Sono passati dieci anni, da quando dall’alto del suo mocio, bacchettava Claudio Bisio e Michelle Hunziker per le loro malefatte. Da Zelig torna l’inarrestabile Sofia, donna delle pulizie. Ora lavora da una famiglia ricca: marito banchiere distratto e assente, moglie gallerista annoiata e molto snob, figli con nevrosi di tutti i generi e ospiti che ficcano il naso dappertutto. E ancora, animali usati come surrogati affettivi, senza parlare della tecnologia che “ci ruba tempo“ invece di farcelo risparmiare, nuove mode che ci complicano la vita quotidiana: vegani integerrimi, salutisti dell’ultimo minuto e gli sfiniti di “feetnees”. Sofia perlustra questo nuovo mondo, alla ricerca di qualcosa che risponda alla sua domanda: ”Che senso ha?”.

Spaccati di una società nevrotica, apprensiva, caotica e multietnica, nella quale Sofia si muove perennemente in bilico tra buonsenso e comprensione. Lei, donna semplice, che deve badare anche a un marito disoccupato dalla nascita (mia suocera mi aveva avvisato:”il nostro è un Casato di disoccupati, non rovinarci la Dinastia!”), e a 4 figli adolescenti e scapestrati, ci avvisa che la vita non è facile in un mondo che corre sempre più veloce e in cui lei non riesce a tenere il passo. Tra strafalcioni (“ho sentito l’Ave Maria di Schumacher, che emozione”) e micro lezioni di bontà (“a me sembra che delle volte, a loro, non ci metto a posto solo la casa, ma anche i pensieri!”), Sofia ci insegna che anche un lavoro tanto umile come il suo, può diventare scuola di Vita, una vita da assaporare come “quel cono di panna che papà ci portava a mangiare la domenica pomeriggio”.

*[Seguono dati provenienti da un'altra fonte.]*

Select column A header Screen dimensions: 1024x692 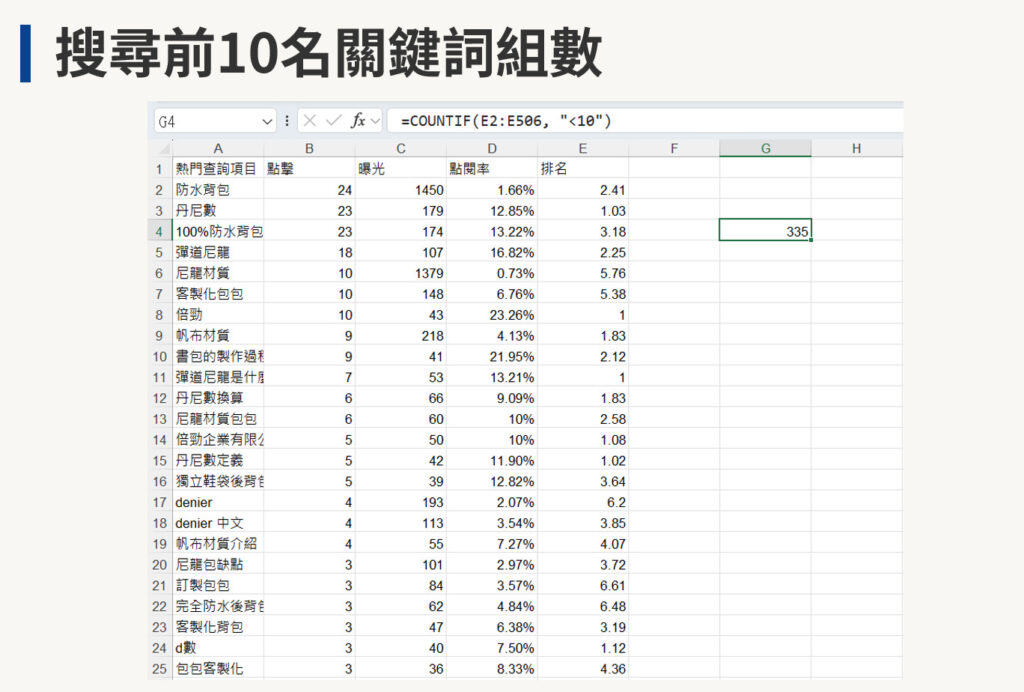[x=218, y=148]
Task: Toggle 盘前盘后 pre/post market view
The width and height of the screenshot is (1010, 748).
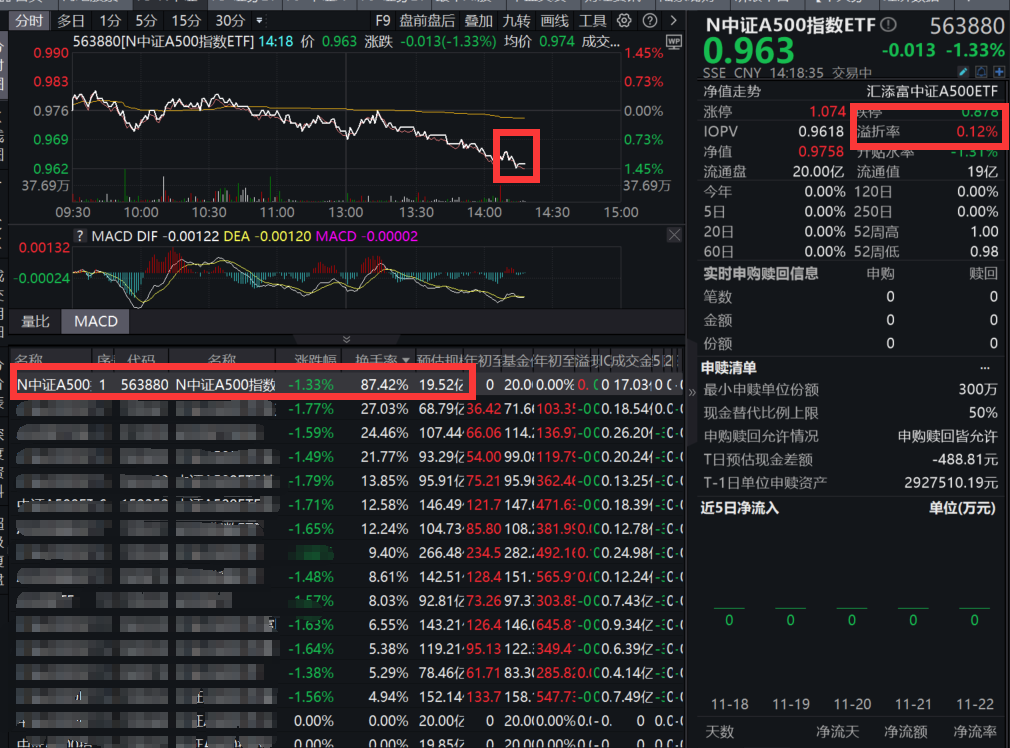Action: pos(427,21)
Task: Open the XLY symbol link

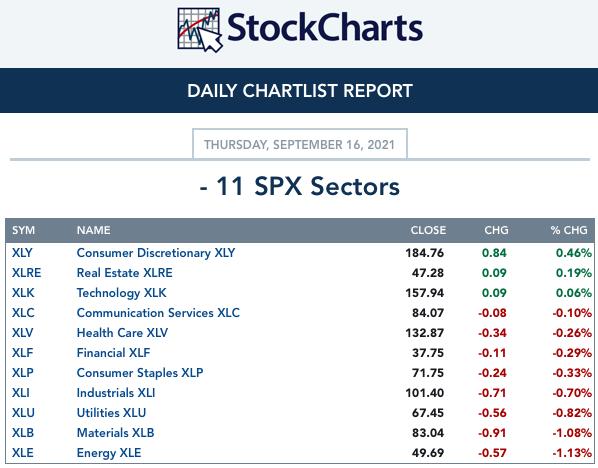Action: pyautogui.click(x=22, y=253)
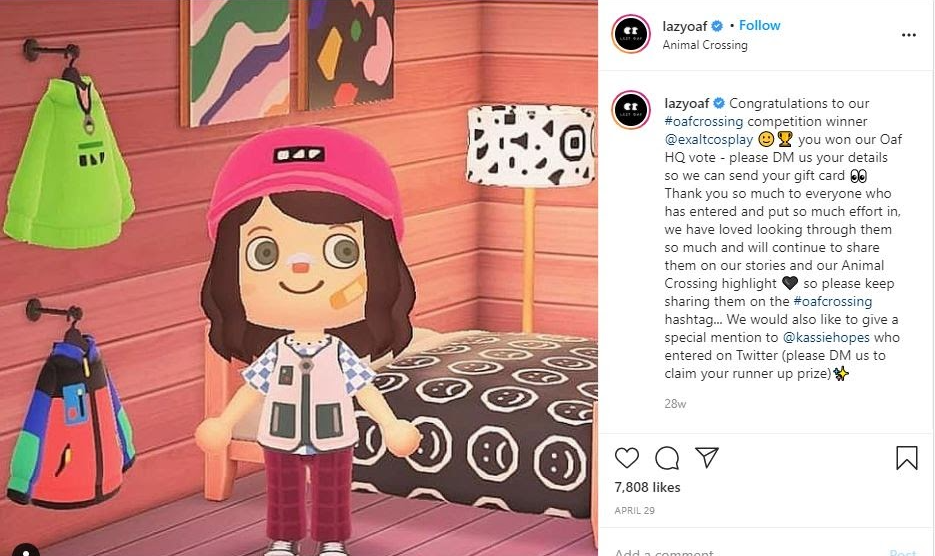Open the three-dot more options menu
This screenshot has width=935, height=556.
pos(908,35)
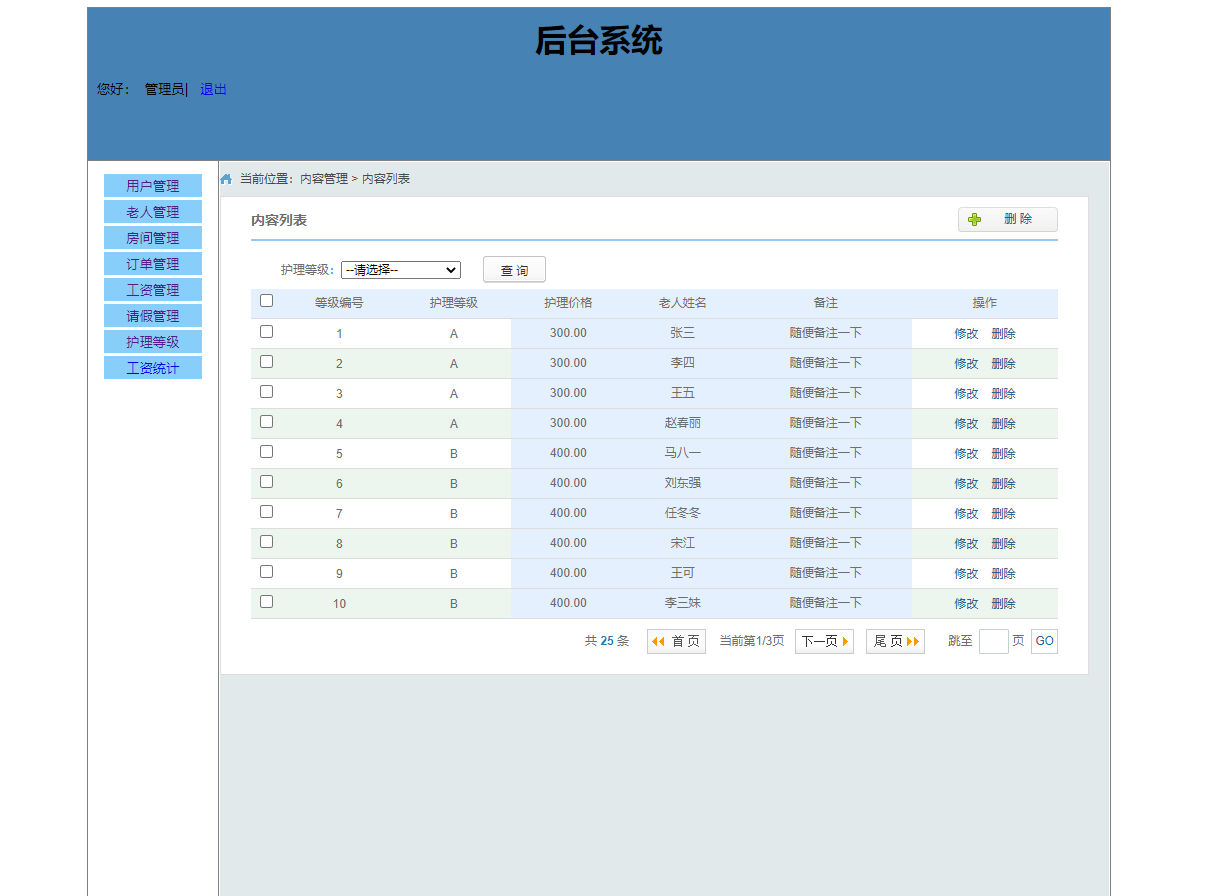Select 护理等级 in the sidebar menu

[152, 341]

Margherita Antonelli, (Milano, 1963) attrice, diventa famosa grazie alle sue partecipazioni a Cielito lindo e Zelig – Facciamo cabaret; in quest'ultima interpreta l'inarrestabile donna delle pulizie. Lavora in teatro, tv e alcune esperienze cinematografiche. Partecipa poi a Quelli che il calcio dove fa l'imitazione di Recoba e in un film con Luciana Littizzetto intitolato Ravanello Pallido dove è co-protagonista. Conduce anche Zelig Women in Laugh e partecipa a Colorado Cafè. Partecipa anche alla fiction tv Un ciclone in famiglia con Massimo Boldi. Margherita ha lavorato molto in teatro ma anche alla radio su l'emittente Rai Radio 2. Nel 2015 l'esordio letterario come autrice del romanzo Il vestito della sposa per La Memoria del Mondo Libreria Editrice.